**REQUIRED ACTION**
Pull out every line below that holds the word "Switch".

[Dataset entries]
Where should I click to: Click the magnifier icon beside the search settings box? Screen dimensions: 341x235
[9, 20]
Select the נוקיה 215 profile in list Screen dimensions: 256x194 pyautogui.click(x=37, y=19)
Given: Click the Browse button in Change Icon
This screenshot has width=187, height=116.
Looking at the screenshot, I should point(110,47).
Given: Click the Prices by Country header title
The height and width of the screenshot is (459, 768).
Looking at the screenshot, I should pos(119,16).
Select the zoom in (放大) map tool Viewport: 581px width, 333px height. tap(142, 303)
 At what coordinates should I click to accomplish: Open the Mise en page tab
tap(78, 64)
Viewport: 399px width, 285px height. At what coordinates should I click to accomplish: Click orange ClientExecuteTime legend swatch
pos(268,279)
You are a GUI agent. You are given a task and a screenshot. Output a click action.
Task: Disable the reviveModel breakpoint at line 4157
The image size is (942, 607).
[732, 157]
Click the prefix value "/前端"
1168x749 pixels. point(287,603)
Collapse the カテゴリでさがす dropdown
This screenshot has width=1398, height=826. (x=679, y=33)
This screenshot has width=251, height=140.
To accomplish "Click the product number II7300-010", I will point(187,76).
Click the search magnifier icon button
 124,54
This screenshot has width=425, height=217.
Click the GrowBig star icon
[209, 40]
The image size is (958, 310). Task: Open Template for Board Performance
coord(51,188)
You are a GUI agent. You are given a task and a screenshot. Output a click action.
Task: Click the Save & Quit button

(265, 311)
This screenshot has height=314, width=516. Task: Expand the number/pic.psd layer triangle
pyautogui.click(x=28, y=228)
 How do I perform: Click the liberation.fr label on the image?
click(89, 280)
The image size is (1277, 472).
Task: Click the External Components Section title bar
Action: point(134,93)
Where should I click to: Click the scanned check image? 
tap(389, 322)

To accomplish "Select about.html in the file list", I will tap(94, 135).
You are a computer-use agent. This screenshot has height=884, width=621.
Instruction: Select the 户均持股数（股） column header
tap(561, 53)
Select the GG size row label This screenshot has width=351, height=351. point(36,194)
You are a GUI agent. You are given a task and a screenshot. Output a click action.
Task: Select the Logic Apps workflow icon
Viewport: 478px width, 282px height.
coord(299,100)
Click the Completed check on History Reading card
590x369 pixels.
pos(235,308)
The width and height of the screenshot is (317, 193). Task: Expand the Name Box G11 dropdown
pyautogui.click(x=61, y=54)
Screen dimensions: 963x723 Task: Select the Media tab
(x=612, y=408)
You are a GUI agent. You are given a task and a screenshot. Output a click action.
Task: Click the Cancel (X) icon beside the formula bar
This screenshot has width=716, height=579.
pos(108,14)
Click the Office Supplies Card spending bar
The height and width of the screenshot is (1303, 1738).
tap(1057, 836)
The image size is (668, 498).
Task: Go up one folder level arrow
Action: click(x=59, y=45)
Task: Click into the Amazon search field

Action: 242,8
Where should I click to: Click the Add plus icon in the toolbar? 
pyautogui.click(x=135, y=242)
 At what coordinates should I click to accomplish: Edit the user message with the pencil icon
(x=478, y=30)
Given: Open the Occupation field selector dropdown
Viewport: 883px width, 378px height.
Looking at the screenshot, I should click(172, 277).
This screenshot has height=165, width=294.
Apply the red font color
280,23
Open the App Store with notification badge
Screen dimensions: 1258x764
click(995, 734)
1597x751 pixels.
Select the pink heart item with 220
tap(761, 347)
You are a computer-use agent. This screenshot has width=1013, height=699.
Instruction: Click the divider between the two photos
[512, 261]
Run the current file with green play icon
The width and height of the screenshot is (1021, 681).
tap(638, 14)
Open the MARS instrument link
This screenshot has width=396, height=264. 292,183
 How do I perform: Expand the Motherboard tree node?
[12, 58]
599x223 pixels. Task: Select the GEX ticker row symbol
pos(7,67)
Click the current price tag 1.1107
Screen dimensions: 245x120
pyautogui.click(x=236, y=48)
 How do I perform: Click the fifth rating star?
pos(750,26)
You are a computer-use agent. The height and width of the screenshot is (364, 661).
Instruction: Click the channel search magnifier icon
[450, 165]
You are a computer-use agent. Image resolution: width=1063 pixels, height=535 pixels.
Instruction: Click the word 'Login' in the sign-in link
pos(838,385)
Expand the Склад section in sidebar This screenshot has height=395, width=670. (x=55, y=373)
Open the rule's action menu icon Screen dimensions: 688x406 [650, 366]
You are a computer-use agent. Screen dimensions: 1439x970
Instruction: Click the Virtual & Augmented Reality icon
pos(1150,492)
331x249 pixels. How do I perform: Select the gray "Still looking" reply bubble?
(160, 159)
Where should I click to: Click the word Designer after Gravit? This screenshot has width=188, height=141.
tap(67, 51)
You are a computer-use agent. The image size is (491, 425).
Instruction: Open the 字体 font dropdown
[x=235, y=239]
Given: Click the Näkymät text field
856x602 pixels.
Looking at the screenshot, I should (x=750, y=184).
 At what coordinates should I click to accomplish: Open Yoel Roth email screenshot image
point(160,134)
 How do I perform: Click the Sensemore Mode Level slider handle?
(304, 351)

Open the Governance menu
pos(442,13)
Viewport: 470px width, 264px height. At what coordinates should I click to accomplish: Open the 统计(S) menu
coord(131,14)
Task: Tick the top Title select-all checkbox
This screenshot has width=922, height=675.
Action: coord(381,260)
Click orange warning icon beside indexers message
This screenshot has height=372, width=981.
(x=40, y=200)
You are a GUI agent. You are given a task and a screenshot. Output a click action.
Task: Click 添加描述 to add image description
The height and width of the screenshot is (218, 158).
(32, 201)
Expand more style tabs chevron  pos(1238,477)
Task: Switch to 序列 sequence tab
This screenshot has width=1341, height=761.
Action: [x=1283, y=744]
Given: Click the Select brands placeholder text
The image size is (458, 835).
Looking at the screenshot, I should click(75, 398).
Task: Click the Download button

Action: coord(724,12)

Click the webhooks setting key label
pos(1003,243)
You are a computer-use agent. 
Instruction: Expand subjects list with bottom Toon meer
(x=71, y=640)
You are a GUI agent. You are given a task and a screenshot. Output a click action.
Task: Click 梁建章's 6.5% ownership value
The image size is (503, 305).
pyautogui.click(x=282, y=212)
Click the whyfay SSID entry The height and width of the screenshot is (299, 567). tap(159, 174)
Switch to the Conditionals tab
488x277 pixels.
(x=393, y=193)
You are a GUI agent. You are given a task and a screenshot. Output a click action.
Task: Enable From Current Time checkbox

**RESPONSE**
Task: Switch to 序列 sequence tab
Switch to the Conditionals tab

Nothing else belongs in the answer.